No tardó la bella y enigmática Kutza Delbondy, bajo la protectora mirada de Dalton, en aportar una información que resultó clave: el conde-duque de Olivares, antes de ser nombrado Grande de España, vivió en Sevilla en el año 1608.
El sargento detective Sánchez contribuyó con otro dato valioso. Descubrió un pasaje de Hamlet, donde el término “tálamo” aparece adjetivado como incestuoso. Agregó, ante la general sorpresa, que en la Inglaterra shakespeariana el matrimonio de cuñados así era considerado.
Dalton cotejó personalmente el ángulo de entrada de las ocho puñaladas en los ocho cadáveres. Hizo analizar el lápiz labial y las letras de revistas que formaban la palabra R.I.P.
Y con todos estos datos se logró definir el perfil del “sudes”. Para las mentes no criminales, debemos aclarar que sudes significa SUjeto DESconocido, que es justamente, a quien se quiere conocer.
Las indagaciones policiales llevaron a procurar la detención de un masculino en el 1608 de la calle Sevilla, finca lindera con un comercio dedicado a la venta de aceitunas, a la sazón, cerrado por duelo. Este individuo, que resultó estar casado con una de sus primas, vendía cosméticos, que importaba directamente, al parecer, sin pasar por la aduana. No fue casualidad que el sujeto se llamara Amleto Spagna y la prima-esposa, Ofelia Grande. Tampoco fue casual que el intento de Spagna de resistirse a la autoridad, lo convirtiera en occiso, como se lo denominó en el parte. El sargento detective Norman Sánchez se encargó personalmente con un disparo certero y fatal. En la casa se encontraron revistas mutiladas. Y en la cartera de la señora de Spagna un labial, que al no coincidir con el usado en los crímenes (era rojo-frutal y no coral-naranja) exoneró a la señora de toda culpa. Pareció sobreabundante la declaración de la novel viuda sobre el sobrino que vivía a ocho cuadras, y que hacía collages infantiles con trozos de revistas.

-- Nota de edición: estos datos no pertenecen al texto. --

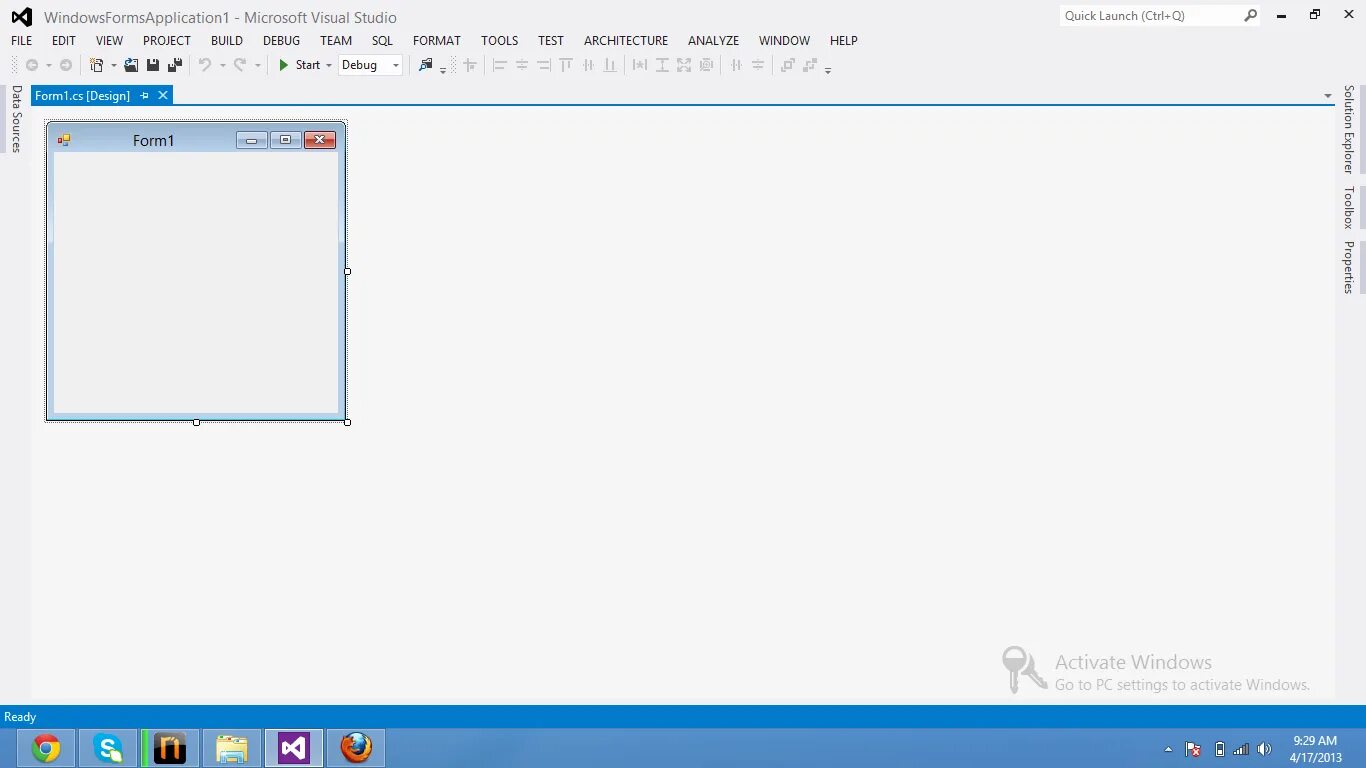
Task: Pin the Form1.cs document tab
Action: pos(144,95)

El caso fue cerrado con los plácemes del alcalde, los merecidos ascensos para Dalton y la bella y enigmática detective Kutza Delbondy, el archivo del expediente abierto a Sánchez por Asuntos Internos y el suspiro aliviado de la comunidad.
El mismo periódico donde se publicó la buena nueva, daba cuenta en la página fúnebre del fallecimiento en la Paz del Señor y con la Bendición Papal, de Rimberland Iñaki Péretz, un oscuro vendedor de aceitunas arrebatado por la tisis, e ignorado asesino serial, que solía dejar en sus víctimas cartelitos con sus iniciales.